What is the origin of this joke?

The joke goes like this:

Person A: Back in the day we had X.
Person B: You had X? All we had was Y (something inferior to X) and we were glad to have it.
Person C: You had Y? All we had was Z (something inferior to Y) and we were glad to have it.

I’ve seen it several times here on the SDMB. Is this some kind of inside joke?

SDMB Ha! in my day all we had was telnet and BBSs.

Probably lots of sources, but the most well-known one is a Monty Python sketch.

I don’t know if it’s the original, but Monty Python had a sketch along these lines with 3 old geezers trying to one-up each other with the poverty and hardship of their youth, ending with a completely and utterly ridiculous bit about working 36 hours a day at the mill, paying for the privilege and being killed by one’s father every night by being hacked to pieces, but “tell that to young people these days and they don’t believe you.”

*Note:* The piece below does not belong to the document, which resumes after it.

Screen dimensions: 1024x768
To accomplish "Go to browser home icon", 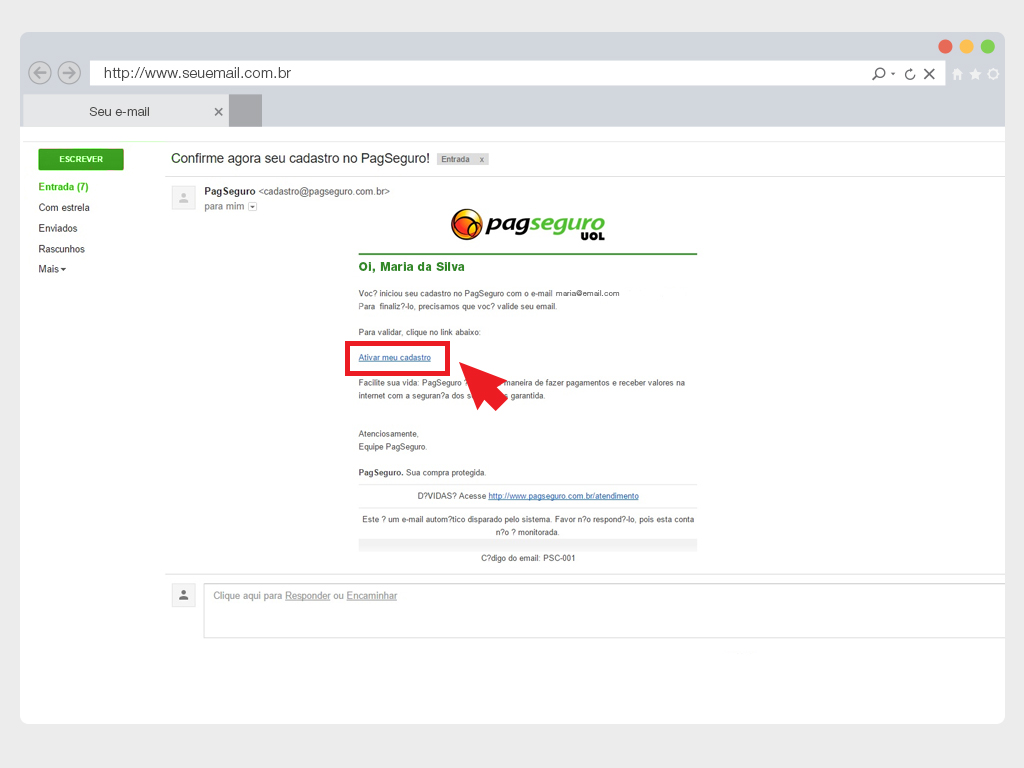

This may be an inside reference to a sketch that’s usually called “The Four Yorkshiremen”, although other variations are out there.

The Four Yorkshiremen was most famously done by Monty Python during their concert at the Hollywood Bowl, but I think it was written either by Marty Feldman or by members of the Goon Squad. I am sure I saw it with Marty Feldman on TV, long before Monty Python ever came out.

In the sketch, four men from Yorkshire are sitting around in a swanky setting, reminiscing about their youth. Their tales of privation and hardship grow increasingly absurd and outrageous, and they constantly try to outdo each other: “House? You were lucky. We had to live in a hole in the road!” “We had to work in mine 24 hours a day, pay 10pence for the privilege, and when we came home, our parents would slice us up with bread knife…”

At the end, one of the Yorkshiremen says “and you try telling that to the youth of today, and they won’t believe you!”

Occasionally one of them will say “and we were glad to have it!” This has been exaggerated over time into a standard line of “oldsters” remembering how hard things were back in the “old days” and yet how they never complained.

Bill Cosby does this sort of stuff, too.

An example:
In my day, we only had 300 bps modems. And we were thankful!

Specifically, this one:

http://www.phespirit.info/montypython/four_yorkshiremen.htm

So much for answering the question before the frivolousness starts…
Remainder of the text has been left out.